Let X be a compact Hausdorff space and let C(X) (or simply C) be the space of all real valued continuous functions of X. C'(X) and C''(X) (or C',C'' respectively) represent the first and second norm duals of C(X). C may be imbedded in C''. U is the set of limits in C'' of order convergent nets from C. If \(L^ r(E,F)\) and \(L^ c(E,F)\) represent respectively the spaces of regular and order continuous operators from Riesz space E to Riesz space F, then \(L^ r(C,C)\) and \(L^ r(C,U)\) may be imbedded in \(L^ c(C'',C'')\).
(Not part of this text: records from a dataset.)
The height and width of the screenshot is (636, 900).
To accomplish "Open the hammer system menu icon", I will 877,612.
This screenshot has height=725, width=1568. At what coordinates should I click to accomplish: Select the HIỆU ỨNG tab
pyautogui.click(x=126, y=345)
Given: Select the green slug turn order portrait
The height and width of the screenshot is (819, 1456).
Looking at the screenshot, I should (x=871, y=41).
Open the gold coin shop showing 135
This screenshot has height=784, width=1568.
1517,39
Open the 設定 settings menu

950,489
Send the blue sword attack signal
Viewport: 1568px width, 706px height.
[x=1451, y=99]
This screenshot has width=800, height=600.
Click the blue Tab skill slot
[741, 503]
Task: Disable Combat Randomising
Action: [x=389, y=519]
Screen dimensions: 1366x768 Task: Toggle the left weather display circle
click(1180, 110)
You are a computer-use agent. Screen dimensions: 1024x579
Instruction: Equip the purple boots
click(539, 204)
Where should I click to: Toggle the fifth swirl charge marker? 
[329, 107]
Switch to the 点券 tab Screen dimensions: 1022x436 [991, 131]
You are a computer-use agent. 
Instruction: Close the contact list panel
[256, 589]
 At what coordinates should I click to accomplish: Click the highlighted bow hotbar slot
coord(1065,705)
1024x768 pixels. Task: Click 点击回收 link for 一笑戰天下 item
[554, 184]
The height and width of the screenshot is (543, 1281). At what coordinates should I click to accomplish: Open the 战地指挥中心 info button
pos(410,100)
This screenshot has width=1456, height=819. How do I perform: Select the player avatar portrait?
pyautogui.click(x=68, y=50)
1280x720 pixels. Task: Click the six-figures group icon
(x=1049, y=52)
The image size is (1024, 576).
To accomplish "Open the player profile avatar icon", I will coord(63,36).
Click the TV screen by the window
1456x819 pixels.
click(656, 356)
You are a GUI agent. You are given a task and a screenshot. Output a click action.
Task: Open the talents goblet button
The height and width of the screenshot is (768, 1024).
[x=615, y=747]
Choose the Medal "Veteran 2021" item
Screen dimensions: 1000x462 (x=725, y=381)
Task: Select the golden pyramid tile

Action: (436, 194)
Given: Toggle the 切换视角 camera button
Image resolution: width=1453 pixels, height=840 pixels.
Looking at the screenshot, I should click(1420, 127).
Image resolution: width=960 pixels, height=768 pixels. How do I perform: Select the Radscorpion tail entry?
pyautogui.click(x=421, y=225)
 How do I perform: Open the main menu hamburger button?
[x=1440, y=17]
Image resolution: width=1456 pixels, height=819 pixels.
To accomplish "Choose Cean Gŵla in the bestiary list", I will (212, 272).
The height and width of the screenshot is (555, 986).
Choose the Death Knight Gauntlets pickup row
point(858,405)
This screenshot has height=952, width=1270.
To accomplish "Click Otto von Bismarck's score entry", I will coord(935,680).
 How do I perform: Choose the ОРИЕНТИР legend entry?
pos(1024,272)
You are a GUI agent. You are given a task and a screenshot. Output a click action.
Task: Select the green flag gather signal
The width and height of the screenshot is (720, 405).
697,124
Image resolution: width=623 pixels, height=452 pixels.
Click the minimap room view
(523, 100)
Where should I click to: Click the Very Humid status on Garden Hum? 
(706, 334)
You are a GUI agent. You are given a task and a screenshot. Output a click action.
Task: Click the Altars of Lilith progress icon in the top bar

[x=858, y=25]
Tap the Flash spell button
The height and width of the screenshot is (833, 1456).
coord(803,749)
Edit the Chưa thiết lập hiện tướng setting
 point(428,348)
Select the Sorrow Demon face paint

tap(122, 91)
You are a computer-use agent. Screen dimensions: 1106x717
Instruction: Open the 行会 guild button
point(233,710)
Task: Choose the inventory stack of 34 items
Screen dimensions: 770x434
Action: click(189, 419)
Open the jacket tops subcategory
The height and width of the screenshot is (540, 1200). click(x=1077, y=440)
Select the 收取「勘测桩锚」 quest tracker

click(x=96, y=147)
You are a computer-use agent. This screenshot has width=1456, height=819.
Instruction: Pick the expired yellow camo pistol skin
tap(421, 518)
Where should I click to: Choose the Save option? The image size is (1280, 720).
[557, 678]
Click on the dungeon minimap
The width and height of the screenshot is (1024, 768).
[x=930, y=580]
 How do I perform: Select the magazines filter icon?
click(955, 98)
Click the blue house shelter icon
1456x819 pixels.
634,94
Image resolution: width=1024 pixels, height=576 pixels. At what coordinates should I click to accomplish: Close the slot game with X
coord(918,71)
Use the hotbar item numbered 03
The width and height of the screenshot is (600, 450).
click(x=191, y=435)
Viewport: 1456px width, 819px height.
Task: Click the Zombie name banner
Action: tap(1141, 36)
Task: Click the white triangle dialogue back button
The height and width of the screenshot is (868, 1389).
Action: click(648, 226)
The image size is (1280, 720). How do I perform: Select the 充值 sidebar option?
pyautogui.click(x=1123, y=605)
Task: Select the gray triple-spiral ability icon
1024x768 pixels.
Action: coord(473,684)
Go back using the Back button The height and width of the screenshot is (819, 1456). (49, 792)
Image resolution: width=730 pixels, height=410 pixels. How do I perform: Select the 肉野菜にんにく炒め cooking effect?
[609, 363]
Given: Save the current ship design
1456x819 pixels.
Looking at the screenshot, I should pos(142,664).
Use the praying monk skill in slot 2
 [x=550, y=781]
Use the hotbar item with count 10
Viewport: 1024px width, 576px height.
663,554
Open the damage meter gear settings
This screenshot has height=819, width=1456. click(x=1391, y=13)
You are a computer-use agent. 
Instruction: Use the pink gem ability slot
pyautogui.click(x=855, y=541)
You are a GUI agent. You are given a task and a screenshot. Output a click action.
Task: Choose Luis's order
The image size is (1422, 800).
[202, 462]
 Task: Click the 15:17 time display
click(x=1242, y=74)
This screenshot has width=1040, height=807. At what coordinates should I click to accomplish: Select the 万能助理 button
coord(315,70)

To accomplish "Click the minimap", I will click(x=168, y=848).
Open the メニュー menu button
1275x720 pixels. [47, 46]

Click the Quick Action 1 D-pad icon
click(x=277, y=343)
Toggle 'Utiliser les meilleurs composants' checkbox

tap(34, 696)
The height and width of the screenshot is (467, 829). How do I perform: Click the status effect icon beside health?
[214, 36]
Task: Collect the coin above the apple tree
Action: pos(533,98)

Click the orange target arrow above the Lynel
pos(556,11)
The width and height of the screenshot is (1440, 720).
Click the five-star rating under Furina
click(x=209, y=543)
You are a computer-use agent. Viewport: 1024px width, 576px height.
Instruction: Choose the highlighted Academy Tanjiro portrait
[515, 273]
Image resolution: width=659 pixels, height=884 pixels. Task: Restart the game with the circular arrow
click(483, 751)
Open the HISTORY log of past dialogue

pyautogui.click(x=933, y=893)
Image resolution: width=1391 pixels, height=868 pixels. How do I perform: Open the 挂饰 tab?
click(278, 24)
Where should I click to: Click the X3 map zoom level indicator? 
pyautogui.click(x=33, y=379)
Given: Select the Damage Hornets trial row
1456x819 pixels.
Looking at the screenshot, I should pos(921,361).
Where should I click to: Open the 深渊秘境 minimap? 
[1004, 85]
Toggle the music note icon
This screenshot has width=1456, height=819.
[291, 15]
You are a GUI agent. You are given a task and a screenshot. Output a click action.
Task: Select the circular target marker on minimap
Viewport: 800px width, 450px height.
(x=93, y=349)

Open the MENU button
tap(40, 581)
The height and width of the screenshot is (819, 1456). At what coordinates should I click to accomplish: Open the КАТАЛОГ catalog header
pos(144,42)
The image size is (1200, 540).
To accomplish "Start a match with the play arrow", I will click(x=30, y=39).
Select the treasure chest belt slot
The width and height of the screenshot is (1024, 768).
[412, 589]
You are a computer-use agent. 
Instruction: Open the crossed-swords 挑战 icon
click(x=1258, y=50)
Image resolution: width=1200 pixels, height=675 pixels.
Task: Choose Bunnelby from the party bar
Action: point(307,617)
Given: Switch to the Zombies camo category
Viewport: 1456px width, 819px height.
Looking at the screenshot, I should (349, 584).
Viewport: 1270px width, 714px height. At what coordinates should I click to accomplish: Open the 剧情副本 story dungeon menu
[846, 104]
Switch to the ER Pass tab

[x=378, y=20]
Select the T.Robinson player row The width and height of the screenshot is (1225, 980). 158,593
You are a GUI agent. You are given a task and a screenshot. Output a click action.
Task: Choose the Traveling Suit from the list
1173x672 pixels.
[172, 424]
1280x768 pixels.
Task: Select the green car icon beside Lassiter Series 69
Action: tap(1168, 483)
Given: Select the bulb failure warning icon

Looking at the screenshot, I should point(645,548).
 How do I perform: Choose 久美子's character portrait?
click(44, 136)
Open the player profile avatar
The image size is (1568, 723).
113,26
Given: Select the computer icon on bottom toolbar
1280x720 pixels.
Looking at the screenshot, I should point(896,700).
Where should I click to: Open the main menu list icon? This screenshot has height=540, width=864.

We show that under this imbedding, both \(L^ r(C,C)\) and \(L^ r(C,U)\) are dense in the band which they generate in \(L^ c(C'',C'')\) in the topology defined (for fixed \(\mu \in C_+')\) by \[ \| T\|_{\mu}=<\mu,| T| 1>,\quad T\in L^ c(C'',C'') \] where 1 is the unit in C''. This is used to show that \(L^ r(C,C)\) and \(L^ r(C,U)\) are order dense in the band which they generate in \(L^ r(C'',C'')\). In addition, if X is a metric space, the band generated by \(L^ r(C,U)\) is all of \(L^ c(C'',C'')\).